LILY TOPPLES THE WORLD – Review by Marilyn Ferdinand
A few years ago, the late film critic Roger Ebert got into a dust-up with the gaming community over whether games could be considered art. Ebert, older and more traditional, could not accept that games could be art, but eventually, he changed his tune. As new generations come up, they bring with them new ideas and techniques that challenge our notions not only of what art is, but also what makes a community.

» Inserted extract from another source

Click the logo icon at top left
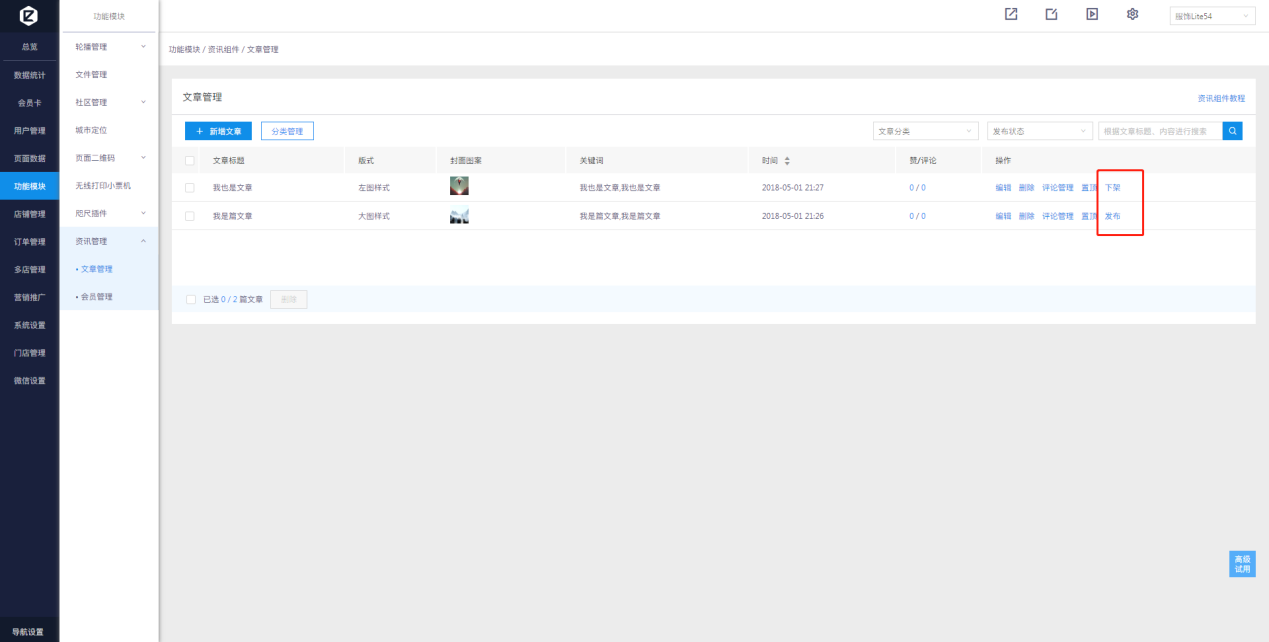Image resolution: width=1269 pixels, height=642 pixels. tap(29, 15)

Jeremy Workman’s charming and inspiring documentary, Lily Topples the World, focuses on Lily Hevesh, a 20-year-old woman who is a celebrity in a community few older people know anything about—the YouTube world of domino art. Known by her millions of YouTube fans as Hevesh5, Lily is pursuing a career that involves setting up colored tiles in intricate patterns and structures and knocking them down in precise, mesmerizing order. Is it art? Absolutely, in the same manner as sand paintings are—ephemeral, but the product of infinite care and devotion.

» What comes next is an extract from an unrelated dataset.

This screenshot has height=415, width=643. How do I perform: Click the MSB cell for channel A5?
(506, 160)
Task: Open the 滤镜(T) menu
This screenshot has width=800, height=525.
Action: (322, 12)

Lily was born in China and abandoned shortly after birth because of her gender. She was adopted by a big-hearted white family in Sandown, New Hampshire, at the age of one. Shy, fearful of abandonment, aware of her difference in her American town, Lily found a way to connect with others through dominoes. We follow her as she takes on corporate jobs with fellow domino builders, attends YouTube conventions to meet her thrilled fans, and tries to start her own line of dominoes.
Director Workman has a real talent for finding people who dance to their own tunes. His 2013 film Magical Universe documents outsider artist Al Carbee, best known for his photographs of Barbie dolls. In The World Beneath Your Feet (2018), he follows Matt Green, who eschews work to walk every inch of New York City—8,000 miles in all. Lily tried the college route, but dropped out to pursue her art.
Workman’s curiosity and respect for his subjects allows the rest of us a chance to meet some really fascinating people doing under-the-radar things and understand what it might be like to sidestep the treadmill society has set in front of us. I’m grateful to him for introducing me to Lily, a generous, young woman who makes me feel more hopeful about the future.